Proper testing of a tool?

eric-burel · March 18, 2026, 3:17pm

Hey folks, I’d be eager to better unit test tools but the current experience is not super great:

How to get typing when importing a tool? The “invoke” function is untyped making it hard to discover the expected args for `invoke`
Is it possible to tie some metadata to a tool directly? This would be also useful for other use cases. For instance, I’d like to treat some tools as “final”, meaning that when they are called, the agent should not call a tool afterwards. More broadly it could be interesting to tag them, or even attach a nice “print” function to a tool to optimize how it displays its results

I’d like to avoid exporting separately the unwrapped function, as I think a tool should be tested as a tool

Example code I’d like to improve:

class TestDocumentsTools(unittest.TestCase):
    def test_read_document_file_text_content(self):
        filepath = path.join(assets_dir, "./foo.odt")
       # could be easier to call the wrapped function rather than the tool here
        content = read_document_file_text_content.invoke(filepath)
        self.assertTrue(content.find("foo") > -1)
        self.assertFalse(content.find("<") > -1)

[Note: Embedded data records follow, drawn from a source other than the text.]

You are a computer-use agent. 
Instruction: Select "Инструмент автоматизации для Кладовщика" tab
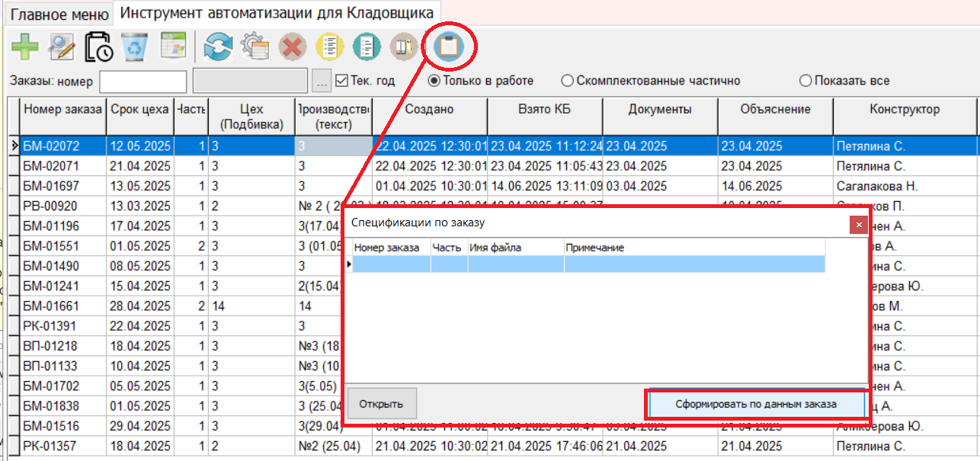pos(277,13)
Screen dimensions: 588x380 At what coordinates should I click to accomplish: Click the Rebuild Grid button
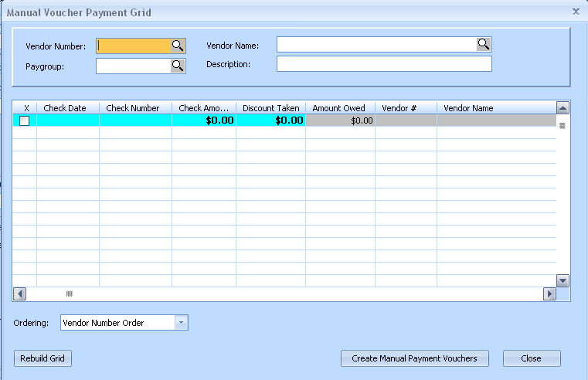(43, 358)
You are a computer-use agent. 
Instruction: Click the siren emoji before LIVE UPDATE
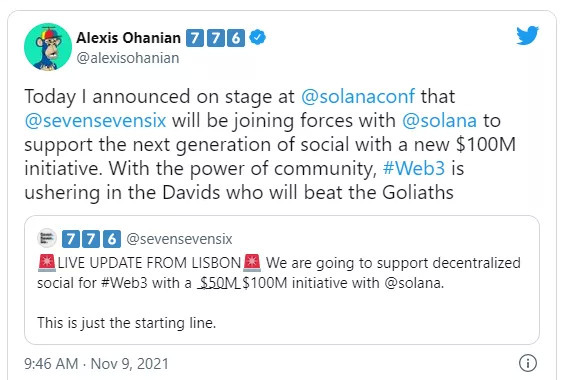47,263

    def test_copyfile_dst_does_not_exist(self):
        not_exist_dir = path.join(assets_dir, "does_not_exist")
       # not typed: flaky and hard to figure
       # I would often pass args in order rather than using a dict
        copy_res = copy_file.invoke(
            {"filepath": "./foo.py", "new_directory_or_filepath": not_exist_dir})
        self.assertEqual(copy_res, "Destination does not exist")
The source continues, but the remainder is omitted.